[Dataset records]
::::

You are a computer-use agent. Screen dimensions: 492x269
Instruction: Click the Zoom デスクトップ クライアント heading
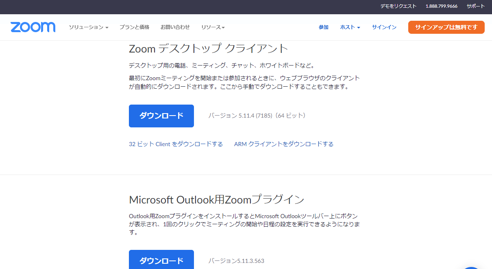(x=208, y=49)
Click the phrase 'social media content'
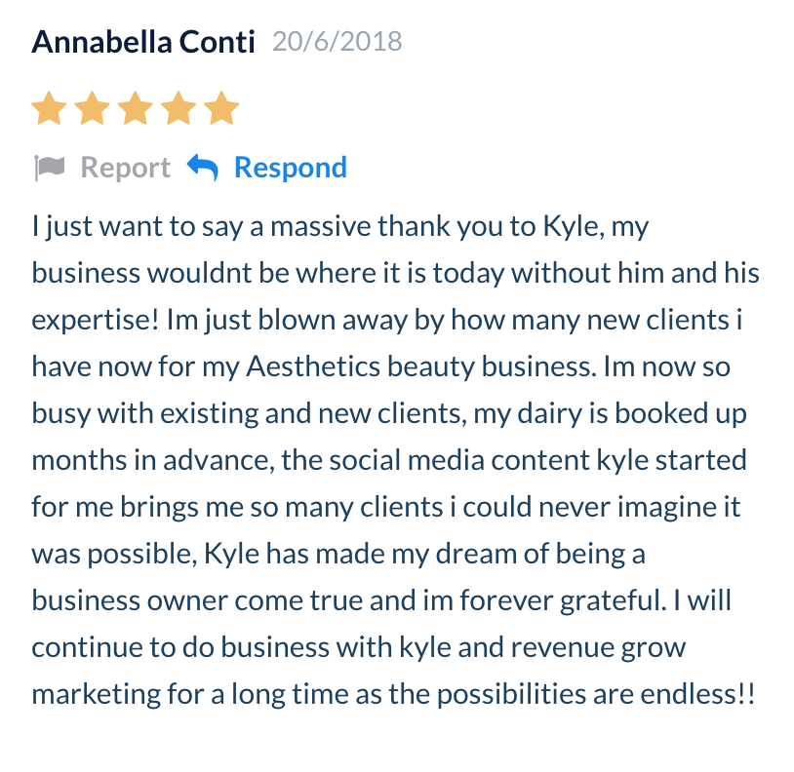Image resolution: width=794 pixels, height=772 pixels. click(459, 460)
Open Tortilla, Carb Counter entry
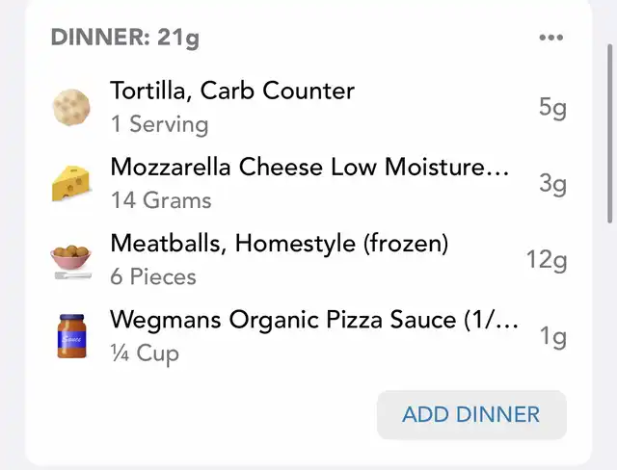617x470 pixels. coord(309,107)
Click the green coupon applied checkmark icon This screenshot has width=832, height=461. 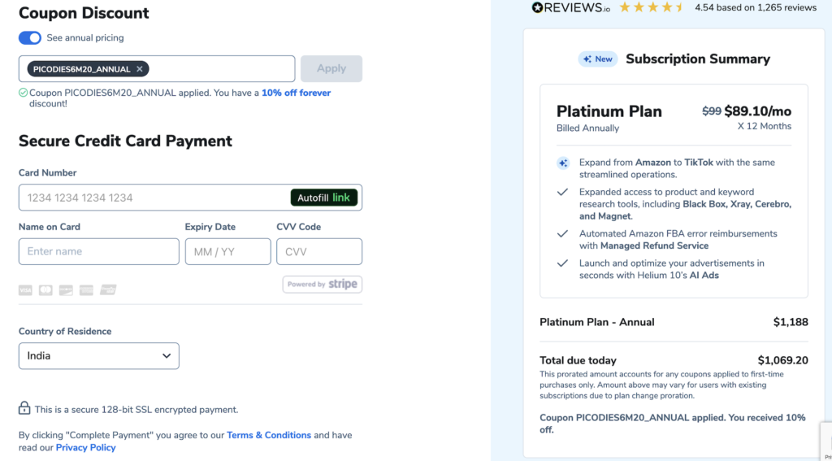(x=23, y=93)
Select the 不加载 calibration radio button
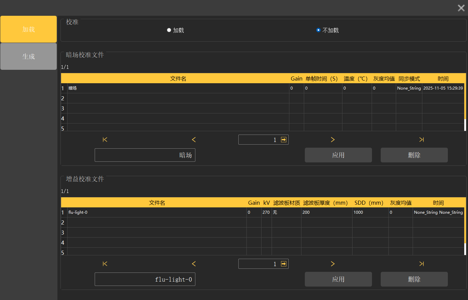468x300 pixels. pos(318,30)
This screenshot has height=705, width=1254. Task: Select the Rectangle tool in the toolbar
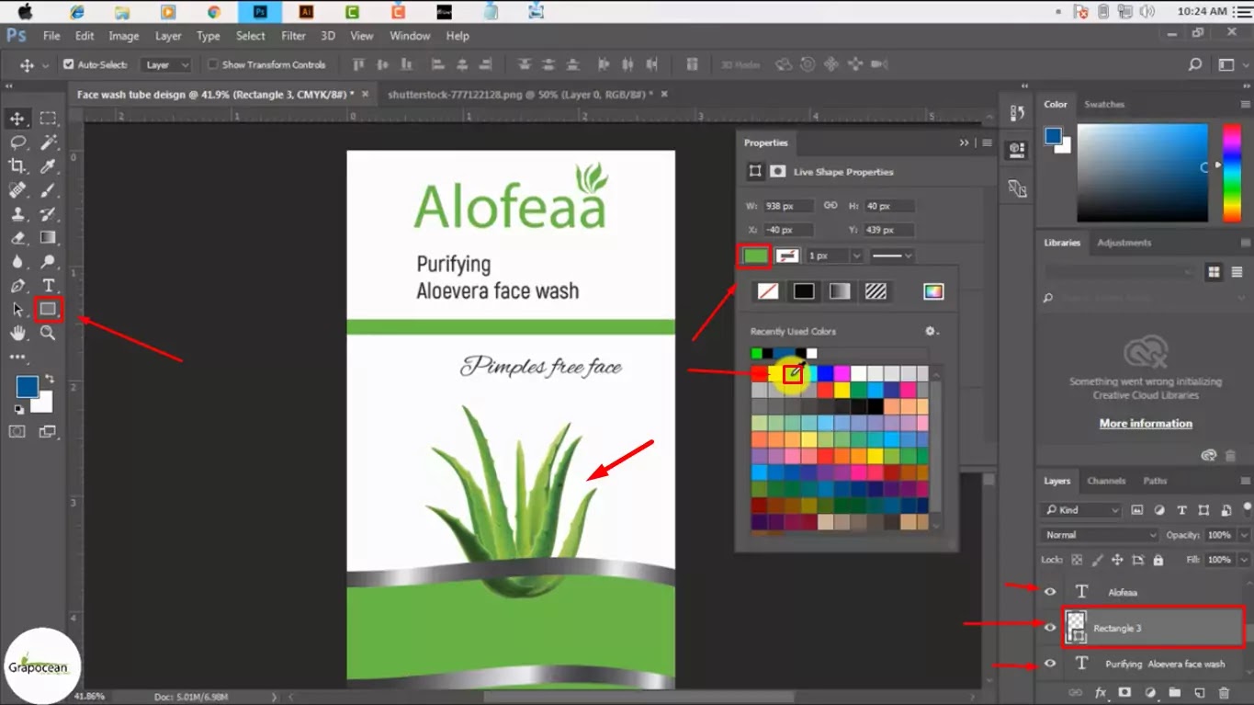tap(48, 309)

::::

◆ Work request ◆
Your task is to retype, exactly and only, the lines from the line holding "This screenshot has height=705, width=1254." through the final line of the data above, with both ends kept. Drop the pictures.

◆ Problem solution ◆
This screenshot has height=705, width=1254. Task: Select the Rectangle tool in the toolbar
tap(48, 309)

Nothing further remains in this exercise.